What the task requires
From the listing below, pull out every line where the string "agent" appears.

Input
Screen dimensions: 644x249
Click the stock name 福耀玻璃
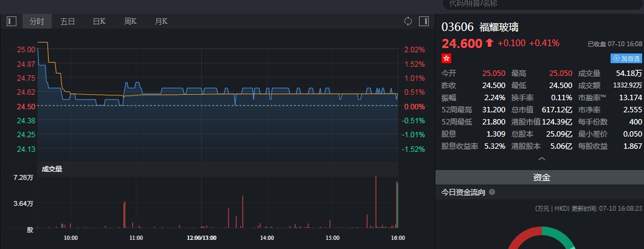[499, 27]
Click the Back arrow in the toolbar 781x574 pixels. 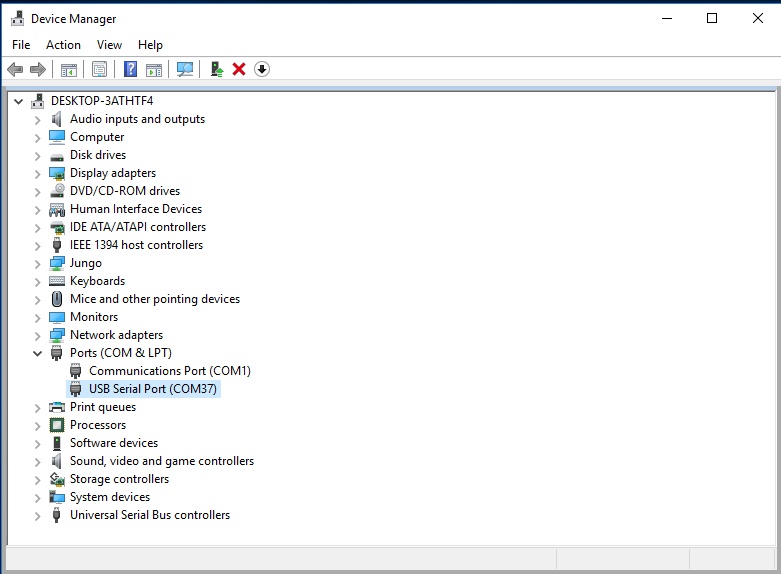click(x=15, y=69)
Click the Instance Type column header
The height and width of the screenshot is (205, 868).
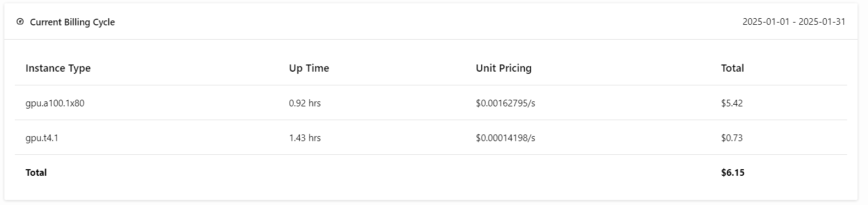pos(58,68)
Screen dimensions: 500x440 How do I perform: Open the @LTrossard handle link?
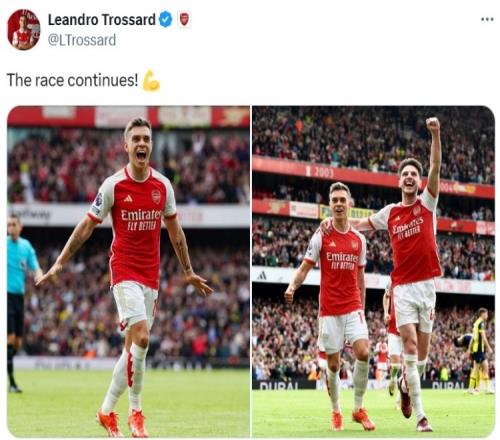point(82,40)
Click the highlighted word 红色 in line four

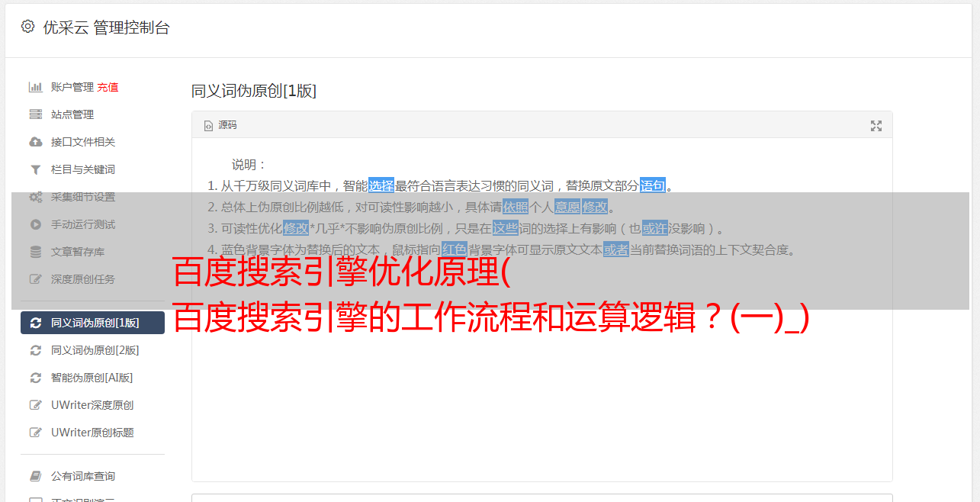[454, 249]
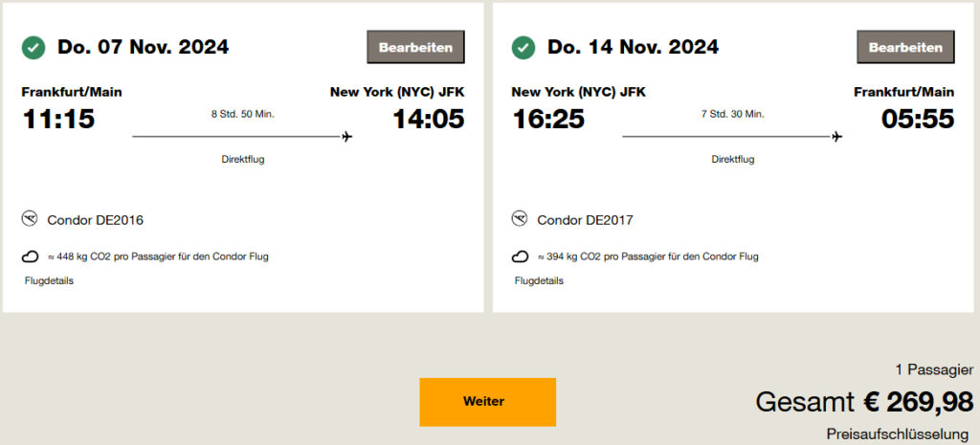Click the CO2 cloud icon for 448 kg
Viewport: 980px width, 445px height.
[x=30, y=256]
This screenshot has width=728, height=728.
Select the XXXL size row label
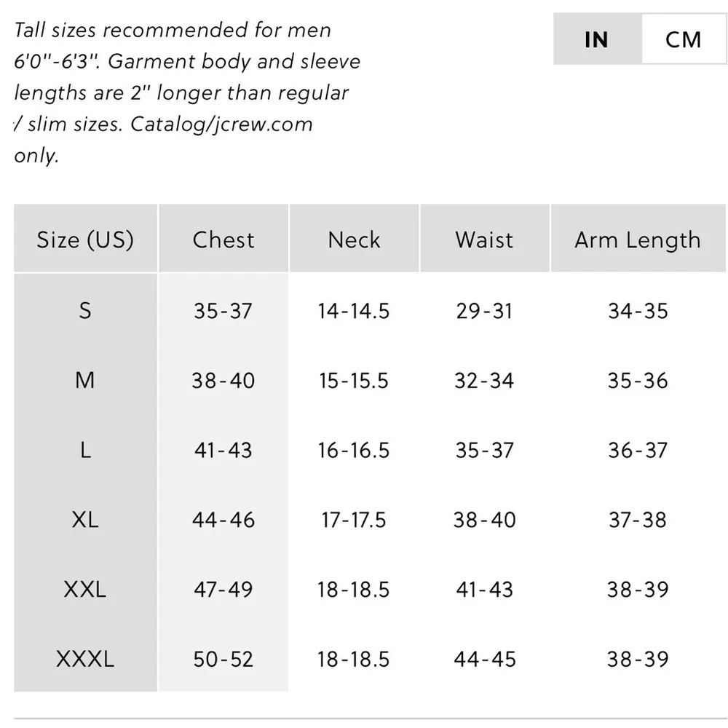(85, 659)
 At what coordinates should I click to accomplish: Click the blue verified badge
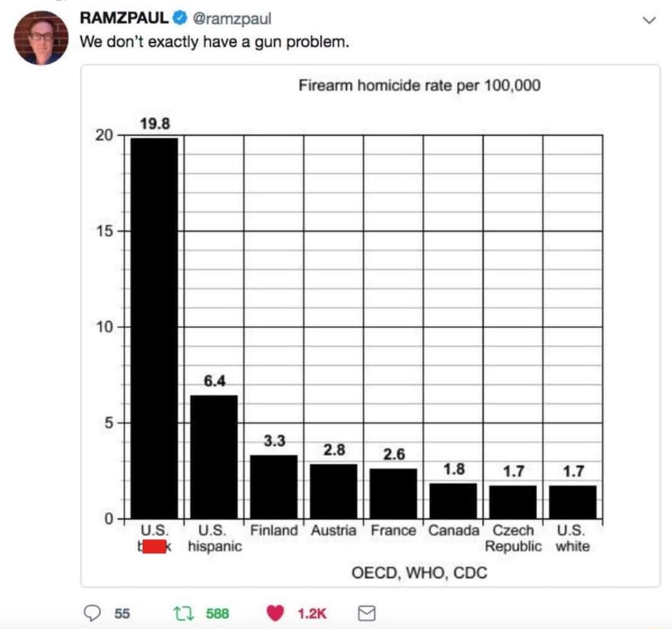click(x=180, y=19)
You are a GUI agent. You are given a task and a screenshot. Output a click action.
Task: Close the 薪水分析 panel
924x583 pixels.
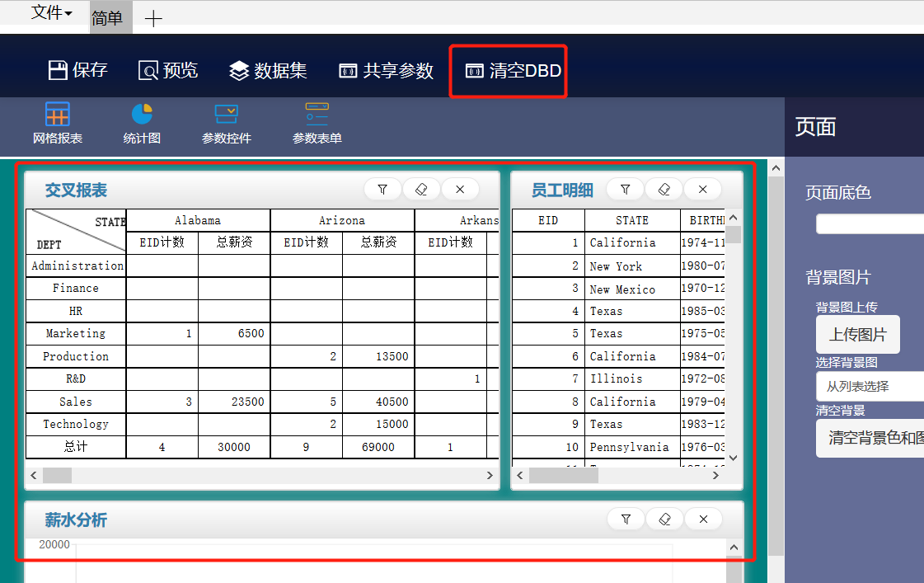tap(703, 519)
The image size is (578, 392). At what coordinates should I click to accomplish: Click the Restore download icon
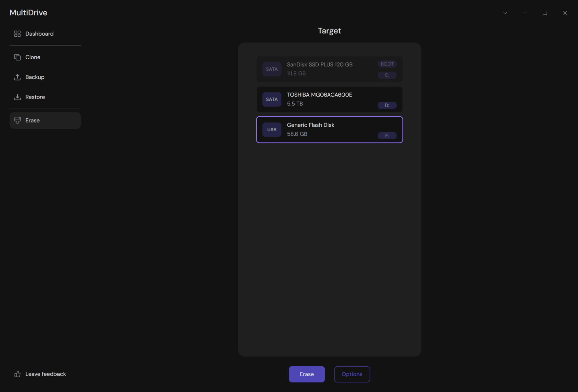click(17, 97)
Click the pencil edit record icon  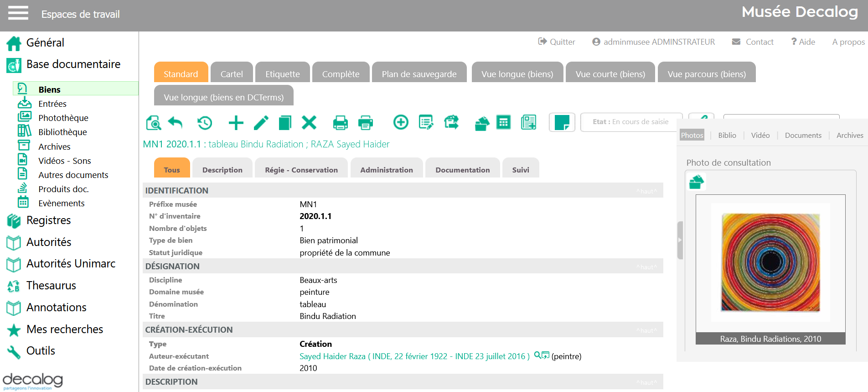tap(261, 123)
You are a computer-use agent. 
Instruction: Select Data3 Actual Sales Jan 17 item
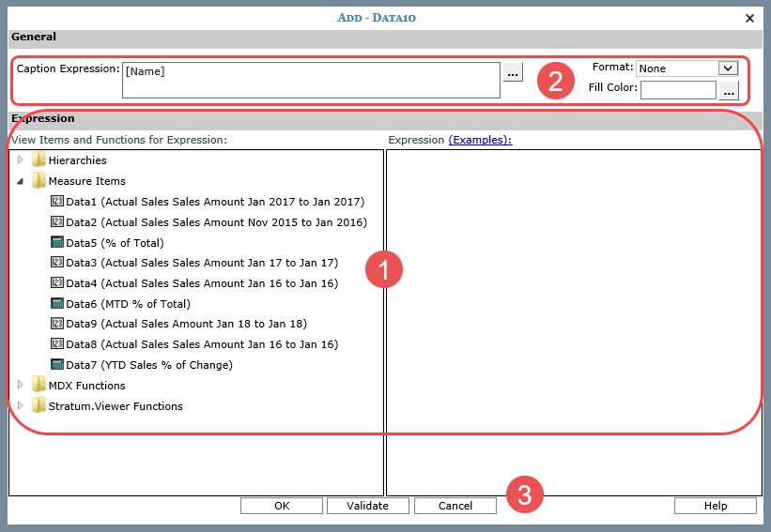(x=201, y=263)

Reply
You are a GUI agent. You are given a task and a screenshot. Output a click action.
You are a computer-use agent. 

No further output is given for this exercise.